During the week that Mia keeps her leopard frog, which she names “Cheetah,” the author has her character come up against the issues of providing the proper habitat, providing the proper food and providing the proper general care. Mia struggles to make a proper tank for Cheetah and is unsure of what to feed her. She takes her frog to school where she lets all of her classmates pet the frog. Through all of this, Cheetah declines in health, and Mia’s mother discovers that leopard frogs are “ . . . at risk. That’s almost like being endangered.”

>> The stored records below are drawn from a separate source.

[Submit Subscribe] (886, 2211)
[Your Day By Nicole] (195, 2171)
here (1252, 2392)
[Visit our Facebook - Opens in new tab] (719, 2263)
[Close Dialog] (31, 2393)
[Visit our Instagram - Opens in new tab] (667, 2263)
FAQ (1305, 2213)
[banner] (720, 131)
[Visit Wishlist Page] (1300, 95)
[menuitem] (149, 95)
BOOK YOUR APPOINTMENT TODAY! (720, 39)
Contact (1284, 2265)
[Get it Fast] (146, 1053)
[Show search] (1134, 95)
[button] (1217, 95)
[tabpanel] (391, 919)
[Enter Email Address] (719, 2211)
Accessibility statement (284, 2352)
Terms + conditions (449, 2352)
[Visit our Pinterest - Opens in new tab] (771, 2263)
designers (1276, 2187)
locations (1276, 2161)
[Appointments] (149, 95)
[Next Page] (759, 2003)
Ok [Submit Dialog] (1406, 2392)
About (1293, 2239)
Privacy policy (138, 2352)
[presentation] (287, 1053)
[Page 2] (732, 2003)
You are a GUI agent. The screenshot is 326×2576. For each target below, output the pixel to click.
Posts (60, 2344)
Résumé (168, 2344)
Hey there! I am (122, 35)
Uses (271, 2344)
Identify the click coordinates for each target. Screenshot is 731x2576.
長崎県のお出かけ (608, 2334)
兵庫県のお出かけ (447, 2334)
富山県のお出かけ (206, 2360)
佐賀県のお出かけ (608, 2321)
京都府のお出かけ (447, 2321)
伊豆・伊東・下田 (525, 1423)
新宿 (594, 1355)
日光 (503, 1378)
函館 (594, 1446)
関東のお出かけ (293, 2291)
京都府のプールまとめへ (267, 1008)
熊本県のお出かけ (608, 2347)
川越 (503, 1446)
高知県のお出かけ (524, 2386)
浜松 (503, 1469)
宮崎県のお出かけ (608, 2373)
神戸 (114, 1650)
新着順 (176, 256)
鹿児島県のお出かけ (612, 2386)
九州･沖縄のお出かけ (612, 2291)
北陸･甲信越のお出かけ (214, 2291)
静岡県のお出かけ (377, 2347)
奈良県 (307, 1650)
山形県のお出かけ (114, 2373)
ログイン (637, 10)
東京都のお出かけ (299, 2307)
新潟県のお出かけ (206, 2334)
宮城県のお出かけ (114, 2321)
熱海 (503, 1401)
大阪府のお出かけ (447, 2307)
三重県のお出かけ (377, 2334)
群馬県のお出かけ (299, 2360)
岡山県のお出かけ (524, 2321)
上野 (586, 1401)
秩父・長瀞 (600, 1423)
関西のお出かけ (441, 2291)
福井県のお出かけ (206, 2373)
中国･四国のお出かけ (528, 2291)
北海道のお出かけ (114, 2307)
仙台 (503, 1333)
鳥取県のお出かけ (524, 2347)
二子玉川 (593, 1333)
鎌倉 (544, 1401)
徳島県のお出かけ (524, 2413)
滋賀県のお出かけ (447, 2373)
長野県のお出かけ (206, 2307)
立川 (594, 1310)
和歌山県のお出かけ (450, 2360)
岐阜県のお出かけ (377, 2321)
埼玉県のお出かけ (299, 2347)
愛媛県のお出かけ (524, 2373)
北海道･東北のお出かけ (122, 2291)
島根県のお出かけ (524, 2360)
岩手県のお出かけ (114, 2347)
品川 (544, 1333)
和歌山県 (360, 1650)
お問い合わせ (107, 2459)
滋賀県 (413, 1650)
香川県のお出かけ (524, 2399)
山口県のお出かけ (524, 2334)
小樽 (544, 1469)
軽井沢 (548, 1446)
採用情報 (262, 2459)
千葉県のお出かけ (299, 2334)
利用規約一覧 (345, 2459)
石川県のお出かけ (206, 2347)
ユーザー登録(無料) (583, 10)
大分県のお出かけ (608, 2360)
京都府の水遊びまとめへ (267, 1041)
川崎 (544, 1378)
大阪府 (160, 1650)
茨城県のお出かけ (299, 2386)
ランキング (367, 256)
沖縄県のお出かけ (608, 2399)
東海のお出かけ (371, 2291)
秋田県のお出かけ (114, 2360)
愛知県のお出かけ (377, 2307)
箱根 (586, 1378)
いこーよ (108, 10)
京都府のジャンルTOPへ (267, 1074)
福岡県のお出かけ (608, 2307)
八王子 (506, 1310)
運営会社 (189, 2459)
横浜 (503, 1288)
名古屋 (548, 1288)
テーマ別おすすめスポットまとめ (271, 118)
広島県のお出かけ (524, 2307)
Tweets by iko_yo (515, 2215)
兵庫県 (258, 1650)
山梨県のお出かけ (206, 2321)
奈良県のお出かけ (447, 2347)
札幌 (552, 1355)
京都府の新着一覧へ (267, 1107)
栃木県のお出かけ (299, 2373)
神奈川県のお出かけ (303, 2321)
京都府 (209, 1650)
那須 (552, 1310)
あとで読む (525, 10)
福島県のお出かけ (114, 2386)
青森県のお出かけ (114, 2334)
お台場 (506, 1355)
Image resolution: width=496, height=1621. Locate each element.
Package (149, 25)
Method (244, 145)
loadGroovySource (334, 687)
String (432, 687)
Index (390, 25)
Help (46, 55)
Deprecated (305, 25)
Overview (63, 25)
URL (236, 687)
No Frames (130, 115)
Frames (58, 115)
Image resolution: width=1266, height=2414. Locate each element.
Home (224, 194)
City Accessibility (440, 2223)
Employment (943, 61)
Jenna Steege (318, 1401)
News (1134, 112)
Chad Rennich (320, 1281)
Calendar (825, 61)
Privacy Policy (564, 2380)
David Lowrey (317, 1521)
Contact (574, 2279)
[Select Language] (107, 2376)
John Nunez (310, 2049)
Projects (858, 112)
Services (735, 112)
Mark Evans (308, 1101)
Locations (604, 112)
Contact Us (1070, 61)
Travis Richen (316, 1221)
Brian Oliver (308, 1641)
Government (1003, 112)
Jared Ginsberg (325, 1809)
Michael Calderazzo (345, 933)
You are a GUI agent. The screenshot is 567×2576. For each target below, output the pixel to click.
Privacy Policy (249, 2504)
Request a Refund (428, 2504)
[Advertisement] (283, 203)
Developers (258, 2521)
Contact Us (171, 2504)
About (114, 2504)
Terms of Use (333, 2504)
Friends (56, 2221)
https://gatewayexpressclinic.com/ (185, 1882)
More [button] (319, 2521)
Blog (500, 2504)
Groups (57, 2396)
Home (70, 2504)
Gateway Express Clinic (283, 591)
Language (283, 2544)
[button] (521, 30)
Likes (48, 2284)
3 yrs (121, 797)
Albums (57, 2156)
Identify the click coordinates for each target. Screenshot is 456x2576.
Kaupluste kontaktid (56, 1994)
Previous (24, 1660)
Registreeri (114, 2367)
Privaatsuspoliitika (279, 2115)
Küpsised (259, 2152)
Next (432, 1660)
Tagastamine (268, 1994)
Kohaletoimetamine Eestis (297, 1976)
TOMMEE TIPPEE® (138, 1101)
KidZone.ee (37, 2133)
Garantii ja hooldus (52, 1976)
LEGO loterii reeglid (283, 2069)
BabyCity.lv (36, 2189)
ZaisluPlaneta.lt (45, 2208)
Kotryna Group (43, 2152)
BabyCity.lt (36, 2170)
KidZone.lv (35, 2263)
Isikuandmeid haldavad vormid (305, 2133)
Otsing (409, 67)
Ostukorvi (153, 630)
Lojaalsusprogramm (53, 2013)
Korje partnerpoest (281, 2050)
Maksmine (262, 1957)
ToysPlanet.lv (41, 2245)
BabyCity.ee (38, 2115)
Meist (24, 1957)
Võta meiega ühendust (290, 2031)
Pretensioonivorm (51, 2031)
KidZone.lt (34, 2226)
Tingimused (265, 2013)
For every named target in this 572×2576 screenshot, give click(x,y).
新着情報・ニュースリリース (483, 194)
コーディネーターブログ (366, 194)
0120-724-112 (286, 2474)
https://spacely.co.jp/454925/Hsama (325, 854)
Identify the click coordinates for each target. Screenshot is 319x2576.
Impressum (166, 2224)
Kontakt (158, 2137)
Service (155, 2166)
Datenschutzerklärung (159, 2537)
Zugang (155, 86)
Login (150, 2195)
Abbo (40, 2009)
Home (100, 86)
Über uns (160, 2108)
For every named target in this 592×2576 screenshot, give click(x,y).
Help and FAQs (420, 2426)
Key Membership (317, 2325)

Graham Ross’ illustrations, which are black and white drawings, take up a full page of each 4 to 5 page chapter. They clearly illustrate the main event of the chapter and add to the reader’s understanding of the text.
Mia and readers learn that, while it is exciting to make a pet out of a creature found in the wild, it is not a good idea. These creatures are difficult to care for and are probably in a far better place being left alone in their natural environment.
Robert Groberman is a grade one and grade two teacher at Kirkbride Elementary School in Surrey, BC.